◆ INSTRUCTION:
Repeat the items from the very start through the line that contains "Datenschutz (994, 13)", with both ends included, reproducing each line without any change.

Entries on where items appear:
================
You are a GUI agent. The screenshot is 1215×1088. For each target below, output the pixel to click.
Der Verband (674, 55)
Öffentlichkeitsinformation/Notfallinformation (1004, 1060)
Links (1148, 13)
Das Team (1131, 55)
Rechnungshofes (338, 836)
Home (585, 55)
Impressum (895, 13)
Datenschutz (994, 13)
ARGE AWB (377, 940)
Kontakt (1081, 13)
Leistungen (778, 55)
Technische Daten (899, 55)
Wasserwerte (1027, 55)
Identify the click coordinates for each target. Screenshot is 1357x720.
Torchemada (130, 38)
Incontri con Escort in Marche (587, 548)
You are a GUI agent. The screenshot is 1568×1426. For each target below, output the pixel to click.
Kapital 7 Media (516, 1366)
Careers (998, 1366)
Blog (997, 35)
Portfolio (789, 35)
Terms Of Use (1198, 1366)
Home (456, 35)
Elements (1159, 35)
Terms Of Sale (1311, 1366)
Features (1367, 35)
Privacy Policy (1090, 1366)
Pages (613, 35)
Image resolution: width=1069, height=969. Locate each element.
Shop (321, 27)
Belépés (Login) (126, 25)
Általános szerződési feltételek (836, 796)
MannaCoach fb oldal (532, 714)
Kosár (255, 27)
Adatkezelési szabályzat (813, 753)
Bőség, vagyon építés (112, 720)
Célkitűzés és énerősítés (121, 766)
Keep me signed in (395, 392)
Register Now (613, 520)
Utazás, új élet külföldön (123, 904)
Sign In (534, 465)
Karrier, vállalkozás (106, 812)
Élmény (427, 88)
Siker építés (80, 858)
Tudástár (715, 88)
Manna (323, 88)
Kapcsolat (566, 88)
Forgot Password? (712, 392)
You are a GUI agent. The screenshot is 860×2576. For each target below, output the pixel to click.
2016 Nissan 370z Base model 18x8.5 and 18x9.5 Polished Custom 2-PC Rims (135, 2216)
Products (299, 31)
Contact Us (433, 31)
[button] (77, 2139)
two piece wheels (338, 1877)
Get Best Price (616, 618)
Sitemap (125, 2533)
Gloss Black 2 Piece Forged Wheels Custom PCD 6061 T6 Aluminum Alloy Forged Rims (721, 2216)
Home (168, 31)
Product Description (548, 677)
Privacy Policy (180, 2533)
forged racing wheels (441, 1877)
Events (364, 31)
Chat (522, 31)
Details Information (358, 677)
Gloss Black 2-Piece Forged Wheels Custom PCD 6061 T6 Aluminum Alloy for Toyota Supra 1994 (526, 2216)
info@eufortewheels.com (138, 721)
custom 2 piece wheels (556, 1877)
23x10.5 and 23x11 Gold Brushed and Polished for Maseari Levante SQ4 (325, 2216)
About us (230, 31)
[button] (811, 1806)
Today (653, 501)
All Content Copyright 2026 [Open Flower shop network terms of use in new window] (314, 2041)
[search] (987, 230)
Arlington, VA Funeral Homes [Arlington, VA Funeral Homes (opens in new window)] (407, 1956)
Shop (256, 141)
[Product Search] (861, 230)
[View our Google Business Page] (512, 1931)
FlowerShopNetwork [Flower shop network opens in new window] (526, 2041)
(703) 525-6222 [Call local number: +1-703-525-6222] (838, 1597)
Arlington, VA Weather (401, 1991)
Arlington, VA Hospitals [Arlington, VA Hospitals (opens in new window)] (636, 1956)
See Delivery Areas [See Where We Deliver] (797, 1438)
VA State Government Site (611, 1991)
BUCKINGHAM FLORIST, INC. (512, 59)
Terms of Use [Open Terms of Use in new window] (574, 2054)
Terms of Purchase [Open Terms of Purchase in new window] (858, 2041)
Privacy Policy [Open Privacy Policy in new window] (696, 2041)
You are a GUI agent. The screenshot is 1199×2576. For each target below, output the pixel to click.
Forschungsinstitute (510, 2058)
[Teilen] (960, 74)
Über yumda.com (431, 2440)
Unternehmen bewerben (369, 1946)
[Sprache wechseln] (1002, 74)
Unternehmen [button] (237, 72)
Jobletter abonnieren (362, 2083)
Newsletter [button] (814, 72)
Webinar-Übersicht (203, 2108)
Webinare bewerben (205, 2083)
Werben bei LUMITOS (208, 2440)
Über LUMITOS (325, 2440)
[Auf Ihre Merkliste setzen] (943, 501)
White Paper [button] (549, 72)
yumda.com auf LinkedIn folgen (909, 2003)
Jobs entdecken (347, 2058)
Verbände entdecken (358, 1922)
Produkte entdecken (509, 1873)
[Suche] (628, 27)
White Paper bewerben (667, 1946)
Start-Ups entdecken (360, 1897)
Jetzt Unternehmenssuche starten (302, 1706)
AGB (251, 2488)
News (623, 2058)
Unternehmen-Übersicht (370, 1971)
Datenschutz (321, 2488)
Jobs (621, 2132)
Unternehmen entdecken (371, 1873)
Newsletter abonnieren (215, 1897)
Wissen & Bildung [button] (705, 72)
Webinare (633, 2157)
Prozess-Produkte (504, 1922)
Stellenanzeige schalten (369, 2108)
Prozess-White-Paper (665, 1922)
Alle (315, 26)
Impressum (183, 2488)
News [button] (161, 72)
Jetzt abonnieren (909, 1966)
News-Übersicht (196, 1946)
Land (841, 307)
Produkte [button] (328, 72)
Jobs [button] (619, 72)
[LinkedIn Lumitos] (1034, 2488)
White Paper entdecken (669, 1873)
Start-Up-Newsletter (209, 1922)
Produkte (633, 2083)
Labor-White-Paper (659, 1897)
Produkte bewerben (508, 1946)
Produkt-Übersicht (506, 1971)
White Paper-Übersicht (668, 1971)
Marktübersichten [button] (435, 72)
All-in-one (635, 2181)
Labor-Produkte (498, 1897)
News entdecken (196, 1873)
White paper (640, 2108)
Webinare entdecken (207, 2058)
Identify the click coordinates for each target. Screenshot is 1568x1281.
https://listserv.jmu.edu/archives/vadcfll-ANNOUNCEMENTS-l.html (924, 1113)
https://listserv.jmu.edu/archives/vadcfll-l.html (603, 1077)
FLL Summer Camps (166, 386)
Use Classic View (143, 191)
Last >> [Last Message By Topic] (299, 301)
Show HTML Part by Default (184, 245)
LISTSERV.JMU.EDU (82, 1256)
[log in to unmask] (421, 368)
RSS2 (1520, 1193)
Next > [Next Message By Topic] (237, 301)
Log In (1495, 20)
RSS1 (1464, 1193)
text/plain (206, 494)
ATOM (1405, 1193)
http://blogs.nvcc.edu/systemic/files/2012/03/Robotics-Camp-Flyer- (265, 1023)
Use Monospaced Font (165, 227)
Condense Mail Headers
================
◆ SOLUTION TO THE EXERCISE:
You are a GUI agent. The screenshot is 1215×1088. For each target below, output the pixel to click.
Der Verband (674, 55)
Öffentlichkeitsinformation/Notfallinformation (1004, 1060)
Links (1148, 13)
Das Team (1131, 55)
Rechnungshofes (338, 836)
Home (585, 55)
Impressum (895, 13)
Datenschutz (994, 13)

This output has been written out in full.